Arvin datang dengan seorang wanita. Rupanya nyaris tidak ada bedanya dengan Lanna, tentu saja karena mereka tumbuh bersama dalam rahim yang sama.

“Lann, aku ingin memberikanmu cokelat.” Ucap lelaki itu membuka pembicaraan. Ia menyodorkan sebuah cokelat kemudian meletakkannya di atas meja kaca persegi panjang yang membatasi mereka.
“Cokelat terlalu manis disandingkan dengan berita buruk.” Ujar Lanna dengan wajah tanpa ekspresi.
“Aku tahu, kemarin tidak seharusnya aku memberikan cokelat untukmu, aku hanya berharap perasaanmu akan baik setelah memakannya, sebelum aku memberikan kabar itu.” Jawab Arvin. “Tapi kali ini aku dan Lanni tidak datang dengan berita buruk, percayalah.” Ujar Arvin lagi.

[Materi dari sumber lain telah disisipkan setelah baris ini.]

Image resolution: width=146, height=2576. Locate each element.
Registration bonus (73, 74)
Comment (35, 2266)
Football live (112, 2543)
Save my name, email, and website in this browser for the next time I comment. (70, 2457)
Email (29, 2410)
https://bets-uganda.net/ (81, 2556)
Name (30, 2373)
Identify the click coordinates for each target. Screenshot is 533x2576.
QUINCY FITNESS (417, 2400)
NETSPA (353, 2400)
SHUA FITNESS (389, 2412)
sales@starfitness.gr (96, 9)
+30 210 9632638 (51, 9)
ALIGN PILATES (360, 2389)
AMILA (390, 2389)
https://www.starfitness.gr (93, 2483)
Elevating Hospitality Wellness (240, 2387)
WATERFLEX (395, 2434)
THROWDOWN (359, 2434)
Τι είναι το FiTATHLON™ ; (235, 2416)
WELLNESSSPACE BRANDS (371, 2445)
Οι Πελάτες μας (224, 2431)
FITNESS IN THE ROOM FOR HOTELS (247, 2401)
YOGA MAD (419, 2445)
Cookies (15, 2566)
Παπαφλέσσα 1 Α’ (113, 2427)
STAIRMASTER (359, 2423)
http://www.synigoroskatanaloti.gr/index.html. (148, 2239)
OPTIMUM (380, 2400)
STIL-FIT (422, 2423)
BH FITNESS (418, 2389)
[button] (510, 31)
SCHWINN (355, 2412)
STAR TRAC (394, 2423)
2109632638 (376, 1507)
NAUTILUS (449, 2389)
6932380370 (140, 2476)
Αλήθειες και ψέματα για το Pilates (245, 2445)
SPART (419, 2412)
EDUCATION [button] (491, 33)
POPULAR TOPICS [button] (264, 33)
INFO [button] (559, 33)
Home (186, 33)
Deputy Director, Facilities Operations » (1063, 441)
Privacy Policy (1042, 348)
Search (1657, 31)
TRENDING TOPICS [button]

“Apa?” Tanya Lanna singkat, kurang tertarik dengan kabar yang akan diterimanya. Pundaknya disenderkan pada sandaran kursi yang tinggi  dan terbuat dari kayu, melampaui kepalanya.

“Aku ingin minta maaf Lanna, aku tahu aku begitu menyakitimu, aku benar-benar menyesal.” Arvin memberi jeda agak lama untuk menyusun kata-kata selanjutnya.

“Aku sangat menghargai persahabatan kita yang begitu panjang dan erat, penuh dengan rencana-rencana masa depan, aku sangat menyayangi kamu Lann.” Jelas Avin lagi. Tidak ada sepatah kata pun keluar dari bibir Lanna.

“Dan aku tak ingin semua kenangan kita berakhir dengan buruk, Aku tidak bisa kehilangan persahabatan kita begitu saja Lann, terlebih lagi hanya karena pengakuanku yang bodoh.” Ujar Arvin lagi.

“Dan aku telah menemukan orang yang sangat aku sayangi, masa depanku, dia adalah Lanni, saudaramu.” Arvin menoleh, melihat Lanni disampingnya. Ia begitu yakin dengan apa yang diucapkannya.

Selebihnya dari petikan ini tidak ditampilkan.